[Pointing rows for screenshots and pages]

=-=-=-=-=

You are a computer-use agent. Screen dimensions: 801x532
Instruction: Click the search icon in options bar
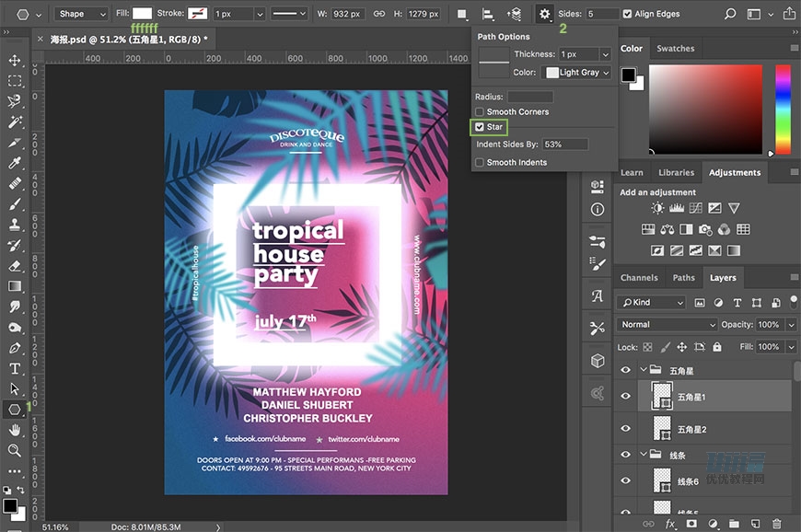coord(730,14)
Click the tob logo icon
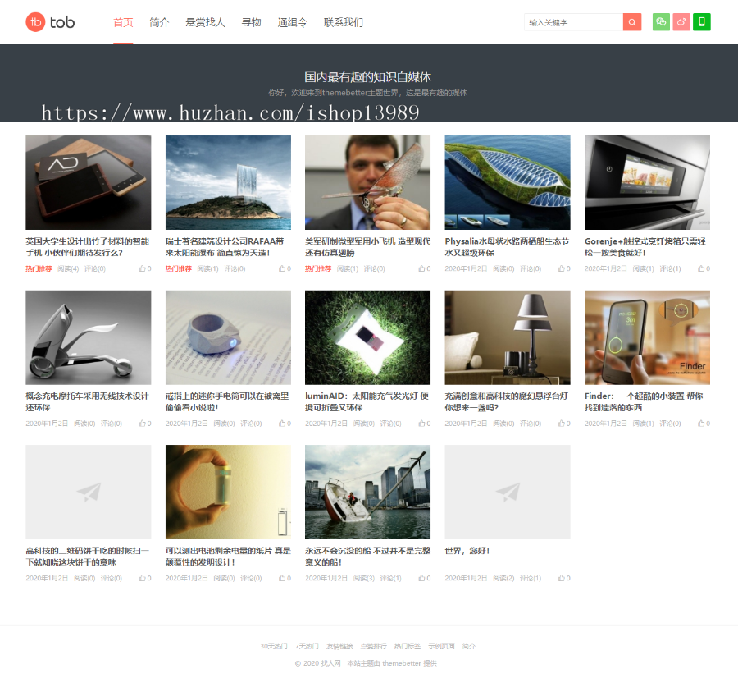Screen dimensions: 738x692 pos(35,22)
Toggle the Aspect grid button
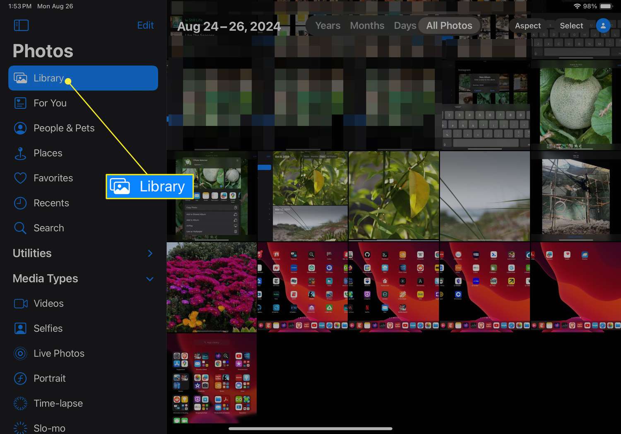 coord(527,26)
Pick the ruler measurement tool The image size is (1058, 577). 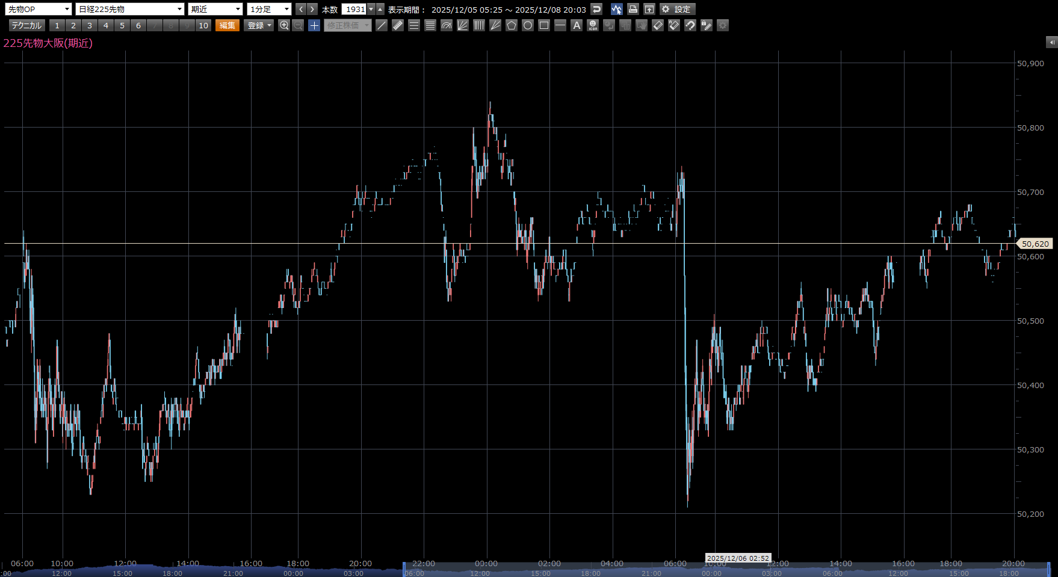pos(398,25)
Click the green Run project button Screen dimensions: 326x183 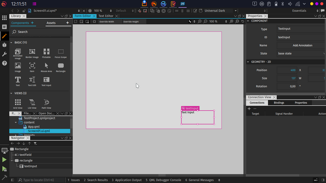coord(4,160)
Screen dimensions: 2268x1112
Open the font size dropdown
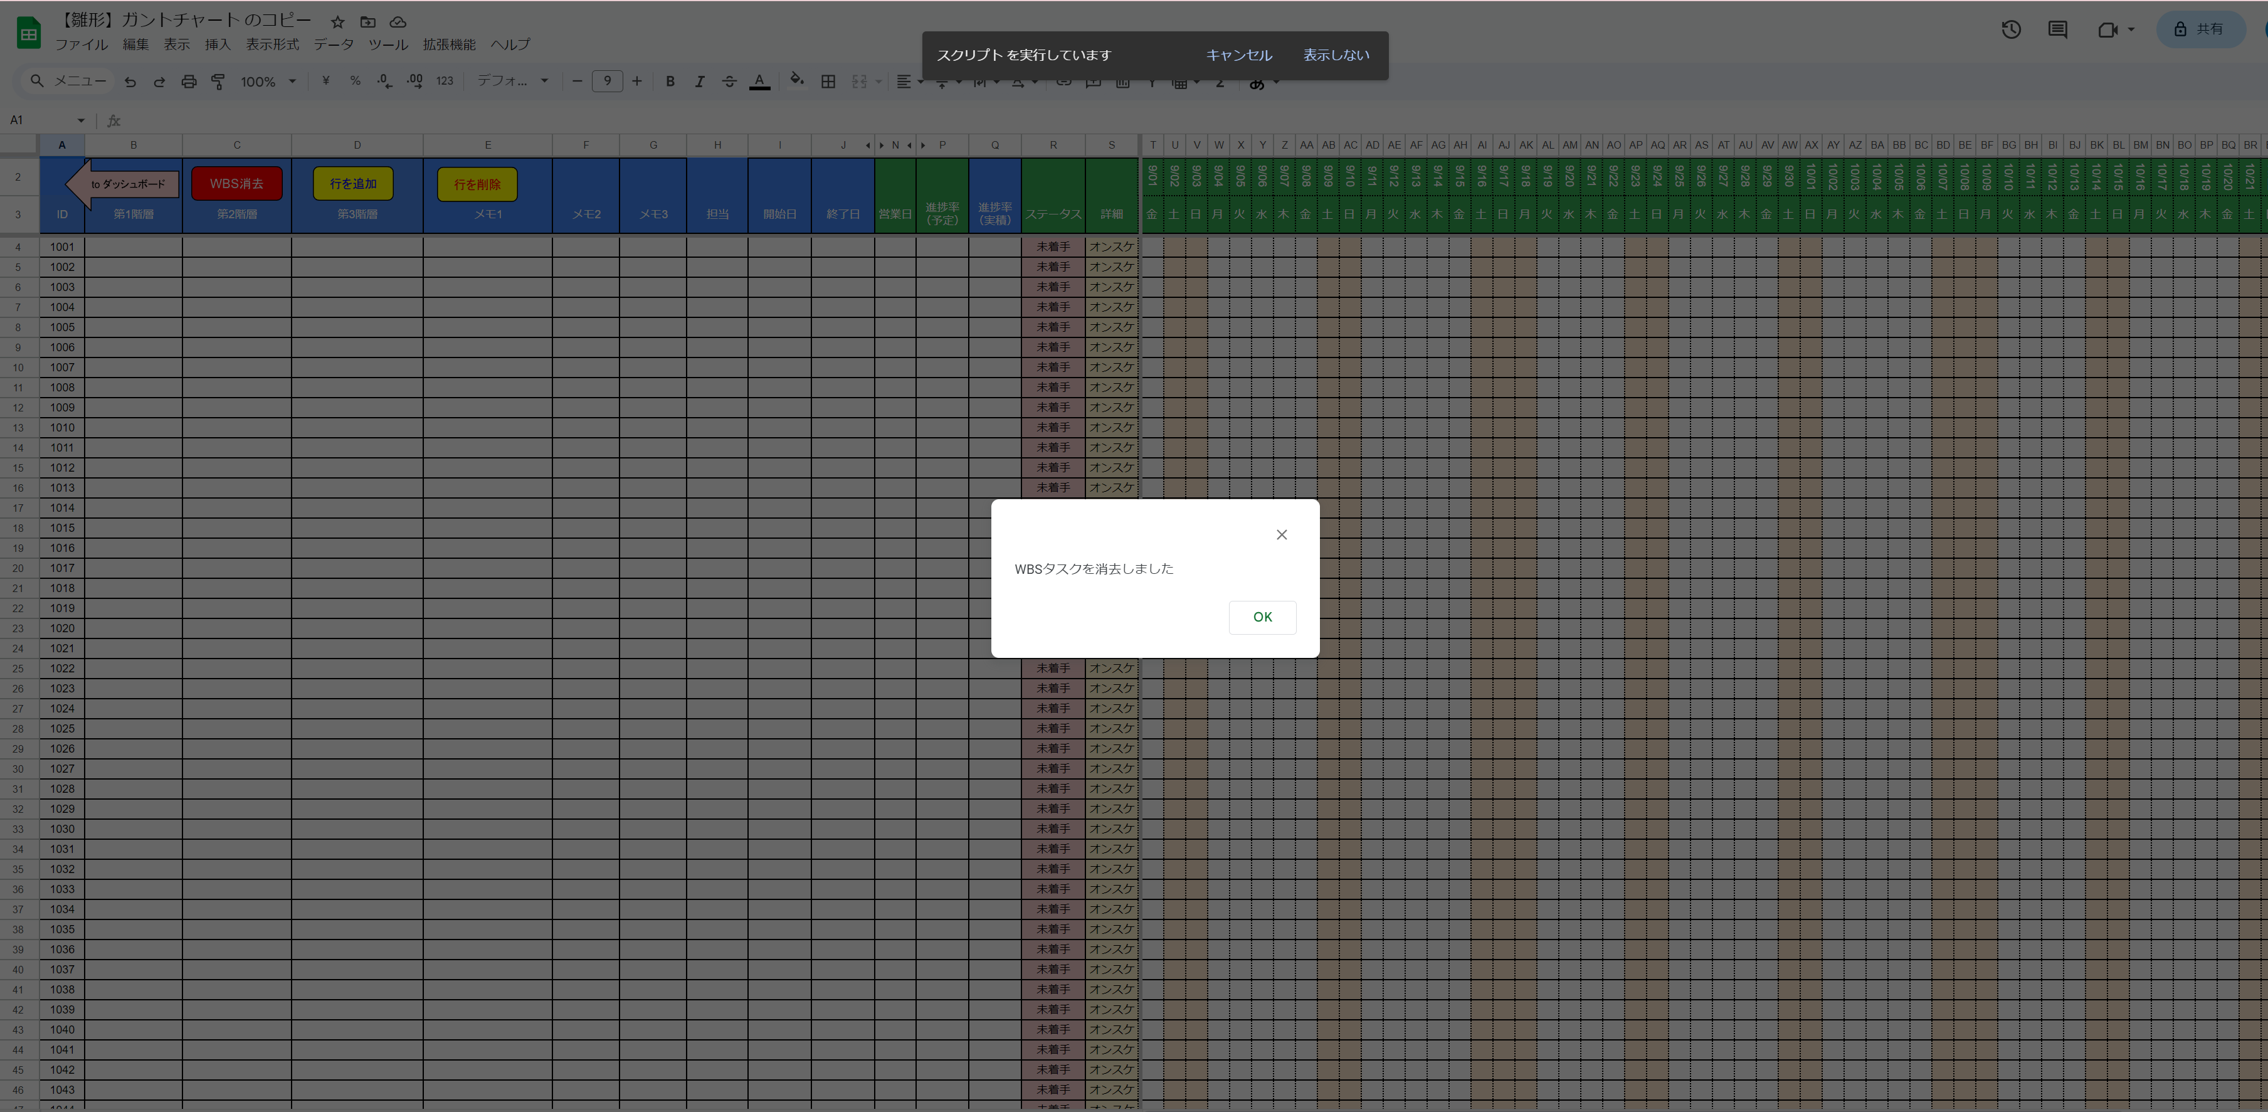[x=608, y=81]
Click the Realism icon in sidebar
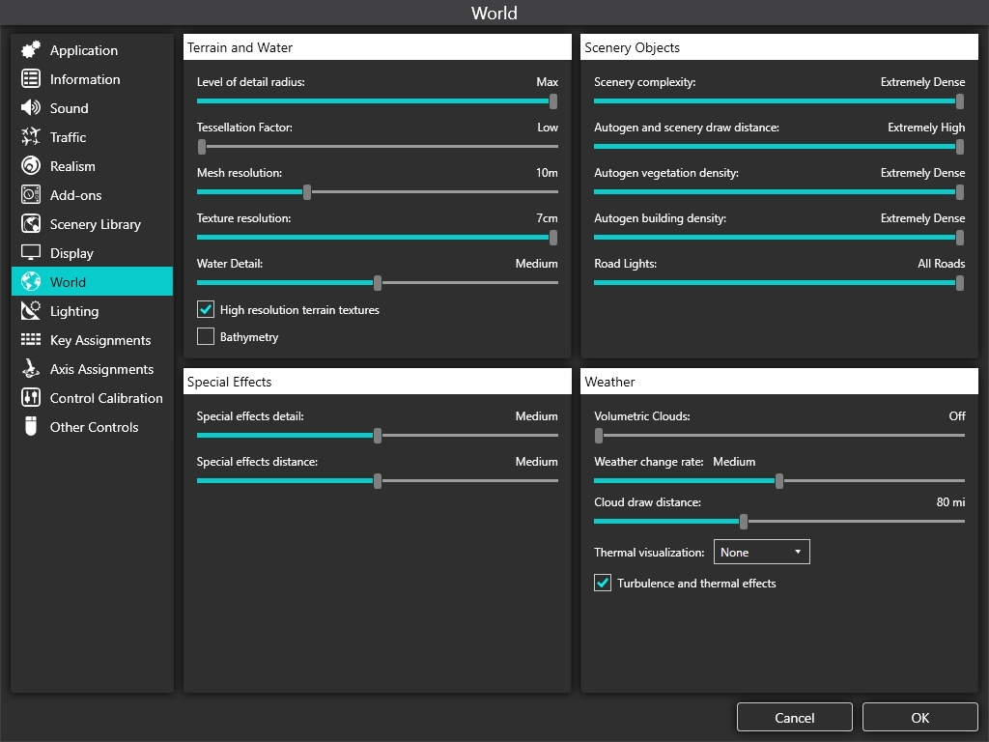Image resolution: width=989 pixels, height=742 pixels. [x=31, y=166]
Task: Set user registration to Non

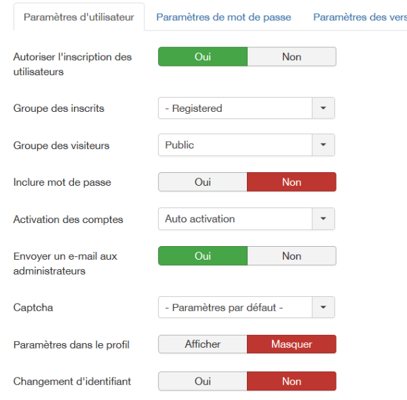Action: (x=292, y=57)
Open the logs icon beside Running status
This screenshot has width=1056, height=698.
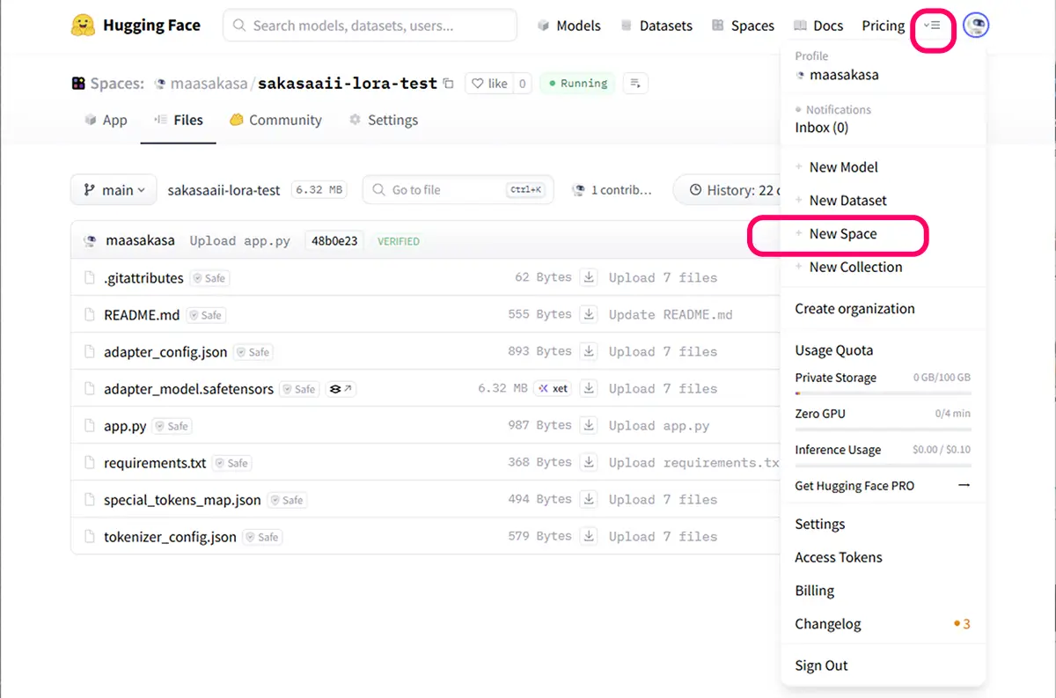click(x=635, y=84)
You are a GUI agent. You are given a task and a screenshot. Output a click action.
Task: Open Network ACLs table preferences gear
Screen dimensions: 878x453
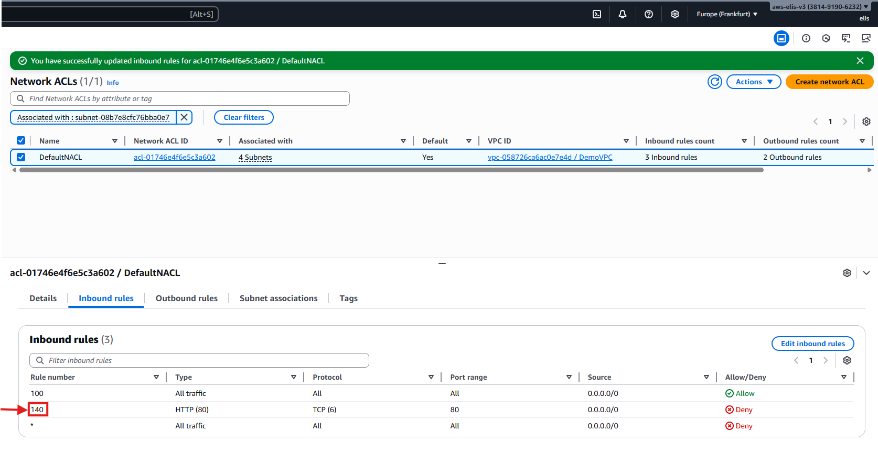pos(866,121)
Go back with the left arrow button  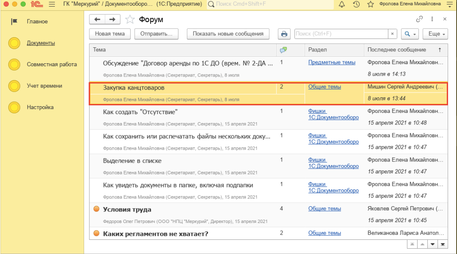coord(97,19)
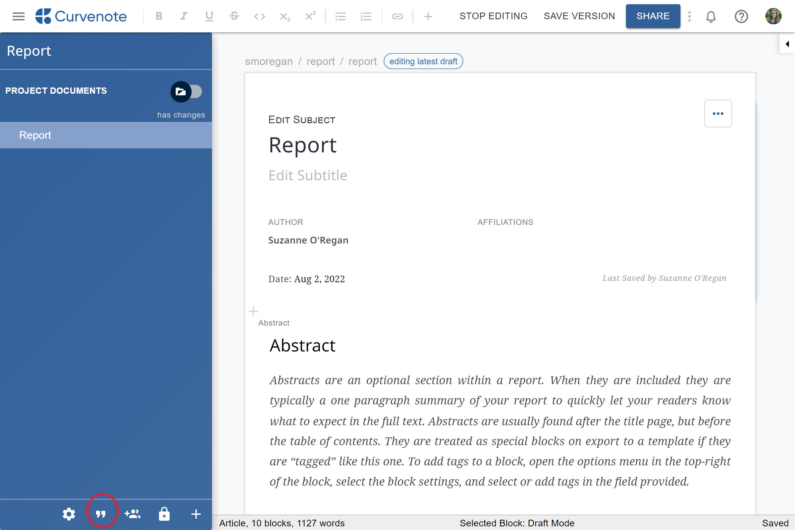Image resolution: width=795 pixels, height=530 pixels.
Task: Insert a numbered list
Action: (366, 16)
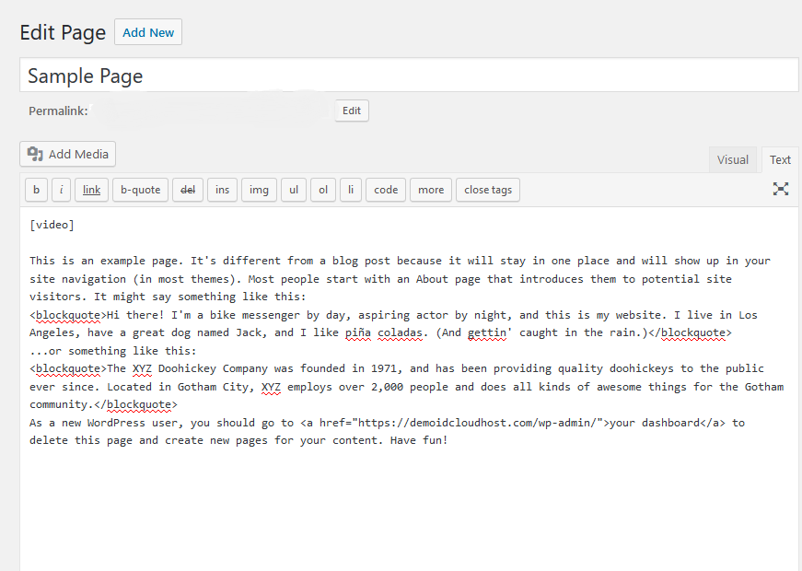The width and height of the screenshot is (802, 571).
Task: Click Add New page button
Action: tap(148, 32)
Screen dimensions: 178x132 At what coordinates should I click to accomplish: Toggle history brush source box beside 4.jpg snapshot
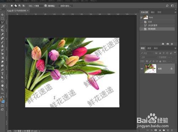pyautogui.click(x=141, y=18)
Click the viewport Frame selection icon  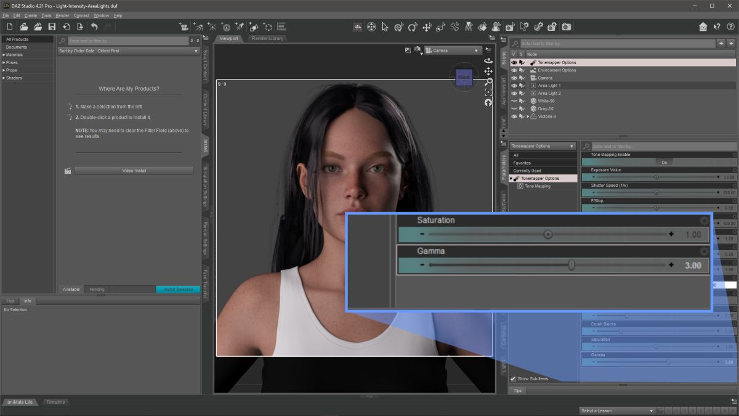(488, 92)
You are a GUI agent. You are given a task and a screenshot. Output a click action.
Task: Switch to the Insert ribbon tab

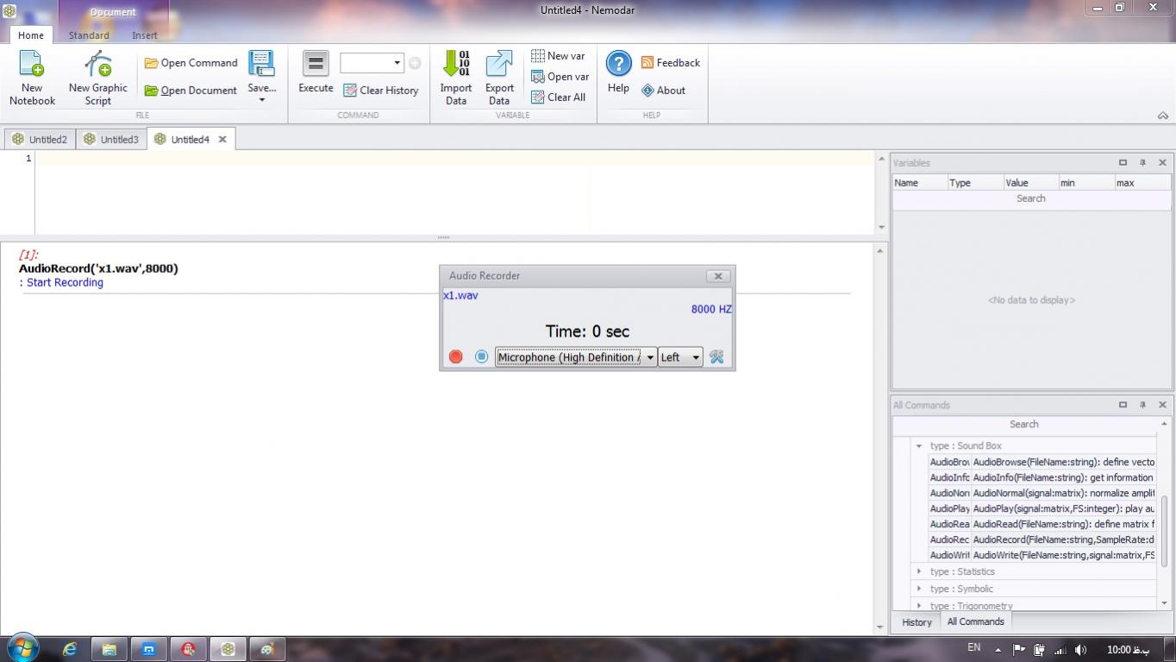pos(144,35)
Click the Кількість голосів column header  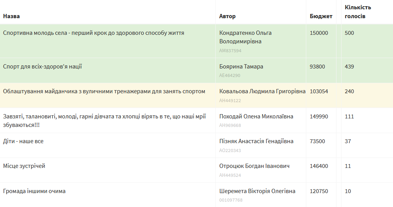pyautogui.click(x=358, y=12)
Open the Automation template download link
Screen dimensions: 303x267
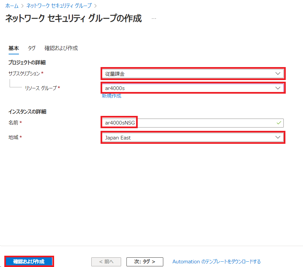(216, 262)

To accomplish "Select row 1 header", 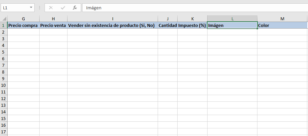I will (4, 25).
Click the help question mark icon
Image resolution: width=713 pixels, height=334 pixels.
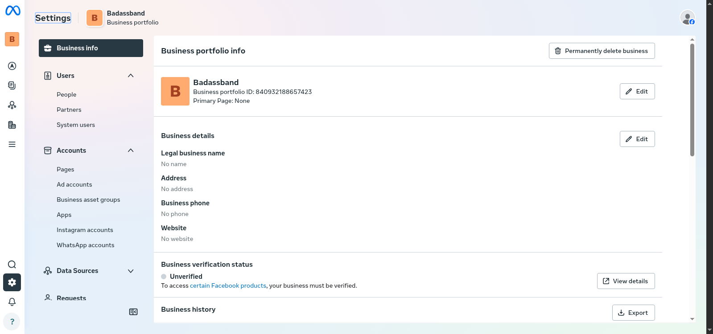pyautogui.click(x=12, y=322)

=-=-=-=-=

Select every line of the rows above that contains the word "beside", and copy each one out in full.

### Reply to the task
Open the logs icon beside Running status
Screen dimensions: 178x132 At what coordinates should I click to accomplish: Toggle history brush source box beside 4.jpg snapshot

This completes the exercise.